Calchi dal vero

Esistono diversi sentieri che conducono alla maturità, diverse strade, diversi modi per crescere.. mi rendo sempre più conto che troppo spesso restiamo fissi su una sola modalità per migliorare, quella che meglio corrisponde ai nostri schemi mentali. La Vita si mostra invece molto più creativa e varia, ricca di novità ed espedienti, portatrice di un sano sconvolgimento di tradizioni ed abitudini.

Ho sempre immaginato una crescita per “addizione”; un po’ come un pittore alle prese con il suo quadro, la maturità (che fa rima, non solo letterariamente, con felicità) è il risultato di una certa dose di pittura aggiunta alla tela; più la mano esperta sa aggiungere colore nei punti corretti, più l’immagine risulta gradevole ed il lavoro di pregio. Vista con lo sguardo del pittore dunque l’identità personale richiede continui elementi da ricevere ed integrare: esperienze, informazioni, incontri, letture, riflessioni, tutte ad aumentare quel bagaglio di competenze capaci di migliorare la persona. Nulla da dire.
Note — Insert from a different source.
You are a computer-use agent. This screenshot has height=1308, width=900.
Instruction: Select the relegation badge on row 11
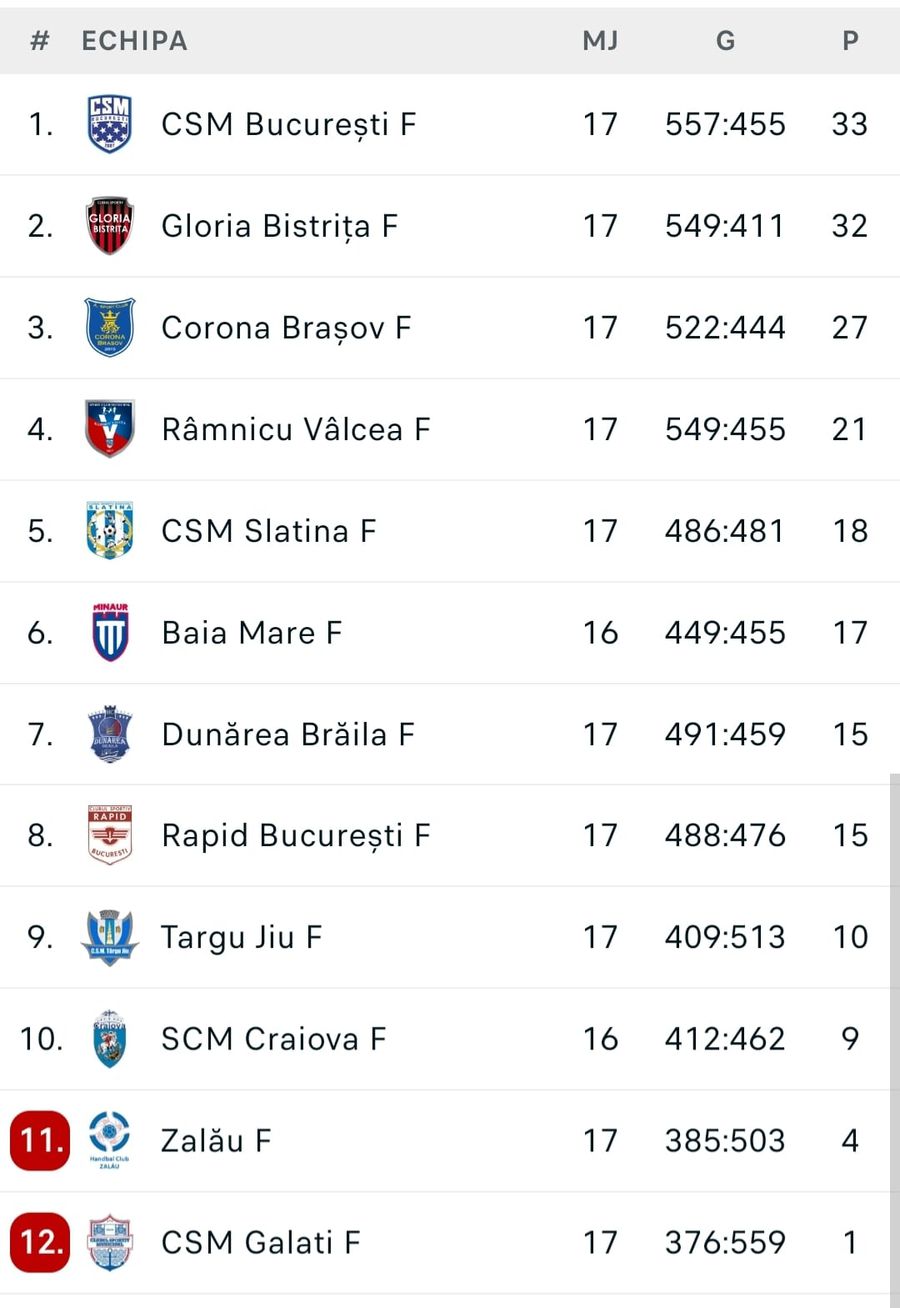click(39, 1140)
Esiste tuttavia un modo un po’ differente di vedere le cose: è il punto di vista dello scultore. Per lui la perfezione la si raggiunge non per addizione ma per sottrazione; ogni colpo rivolto al blocco di marmo ha lo scopo di togliere ciò che non serve per fare emergere l’immagine che, senza tale sforzo, resterebbe nascosta, quasi mimetizzata, nel marmo grezzo e deforme. Anche in questo caso esperienze, informazioni, incontri, letture, riflessioni risultano elementi cruciali: essi tuttavia fungono da catalizzatori della rimozione, da facilitatori di quel complesso e doloroso processo che lentamente toglie, rimuove, elimina.
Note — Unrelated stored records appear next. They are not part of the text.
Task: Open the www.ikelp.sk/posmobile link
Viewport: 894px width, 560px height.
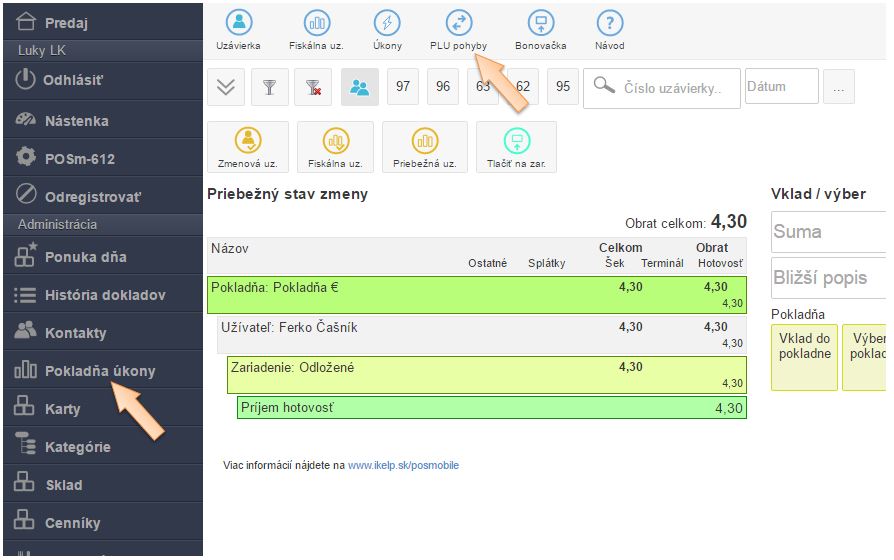Action: click(x=403, y=465)
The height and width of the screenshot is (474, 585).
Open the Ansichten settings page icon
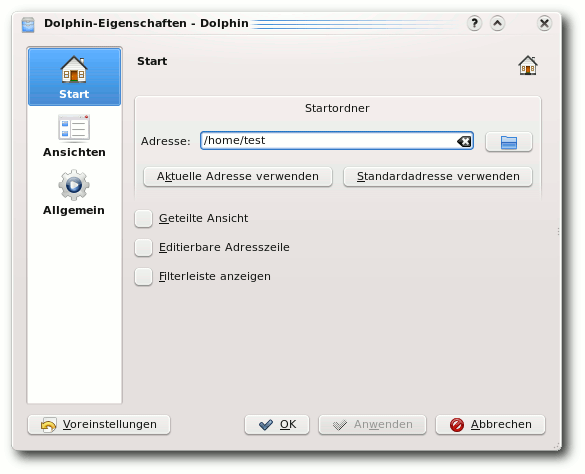pyautogui.click(x=74, y=128)
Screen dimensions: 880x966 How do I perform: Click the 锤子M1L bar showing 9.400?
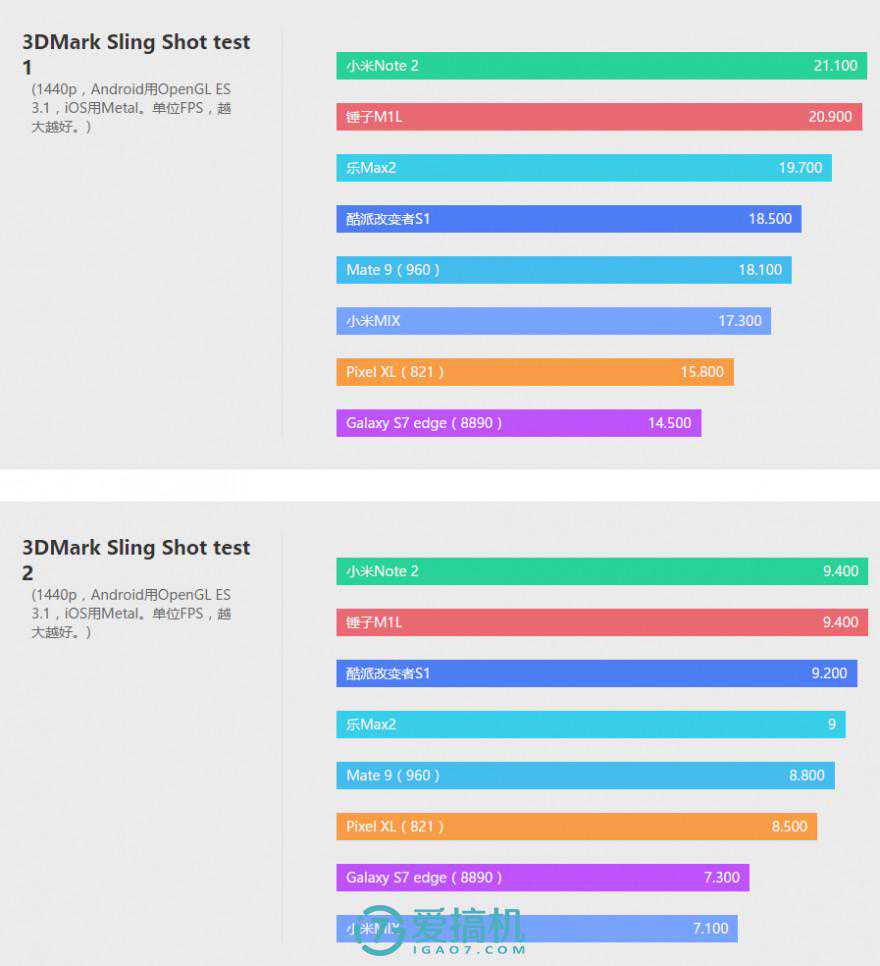(601, 622)
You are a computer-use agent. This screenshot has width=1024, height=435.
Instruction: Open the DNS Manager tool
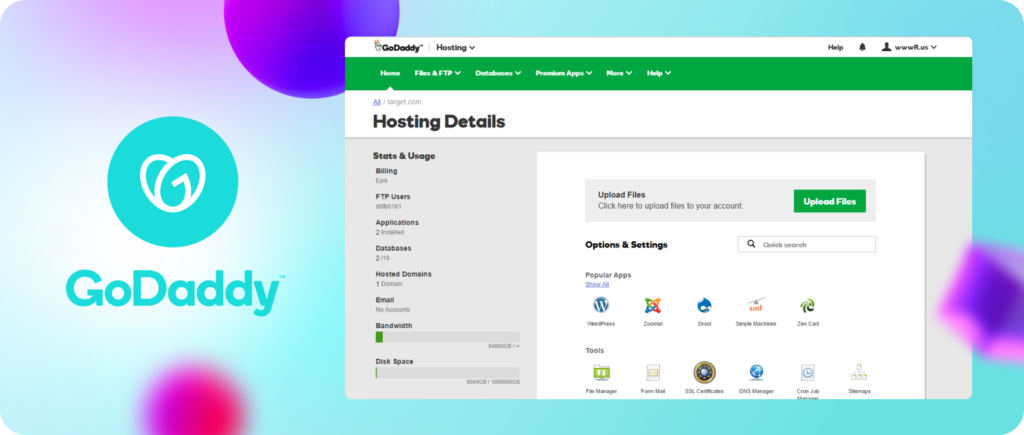[757, 373]
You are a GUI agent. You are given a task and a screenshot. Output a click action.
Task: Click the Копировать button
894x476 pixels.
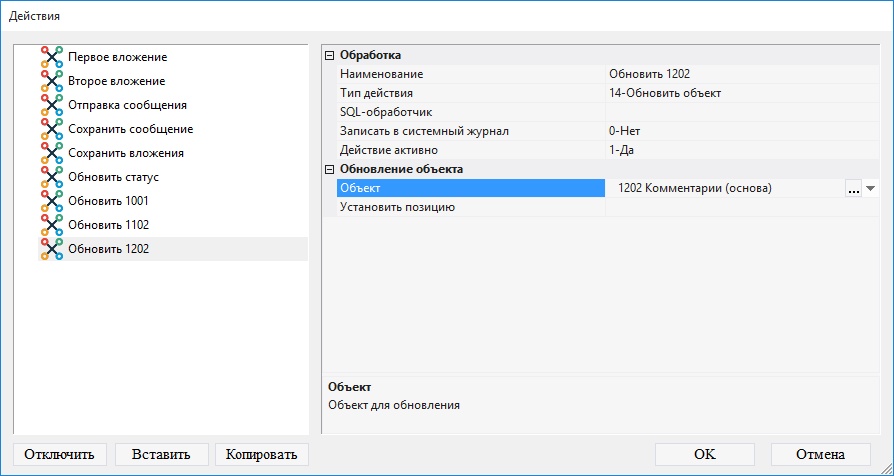point(261,454)
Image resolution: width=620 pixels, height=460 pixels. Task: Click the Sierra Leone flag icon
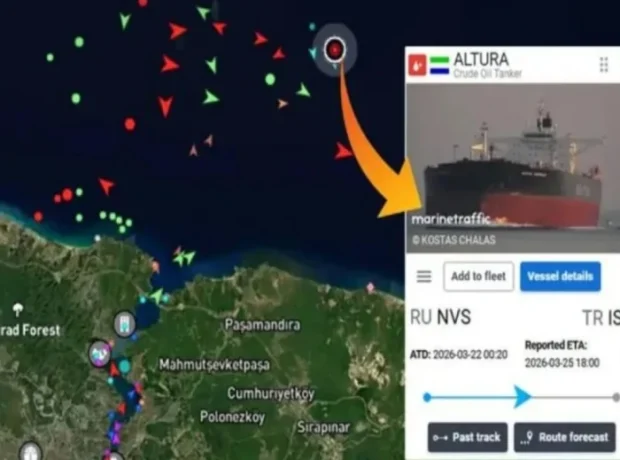click(x=439, y=65)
Il gesto esperto e deciso dello scultore rischia di apparire un po’ violento, aggressivo..Quando un tale colpo riverbera nella nostra vita, ci si sente un po mutilati, feriti, espropriati.. “rimuovere” porta sempre con se una esperienza di silenzioso dolore, un patire che lascia affranti… Tale dolore assomiglia tuttavia al dolore del parto, quando con angoscia e pianto siamo venuti al mondo: è il dolore della nascita e non della morte, è un dolore aperto alla speranza e non alla disperazione.

La vita purtroppo (o forse no) non ci fa scegliere il modo in cui preferiamo crescere, non ci da opzioni, spesso nemmeno si preoccupa di darci un ragionevole preavviso: essa accade, talvolta con il tocco delicato della mano sulla tela, talvolta con il colpo ruvido e violento dello scalpello sulla pietra.. possiamo ribellarci, scalpitare, recriminare..oppure assecondare la sua preziosa arte ed accogliere di diventare persone nuove.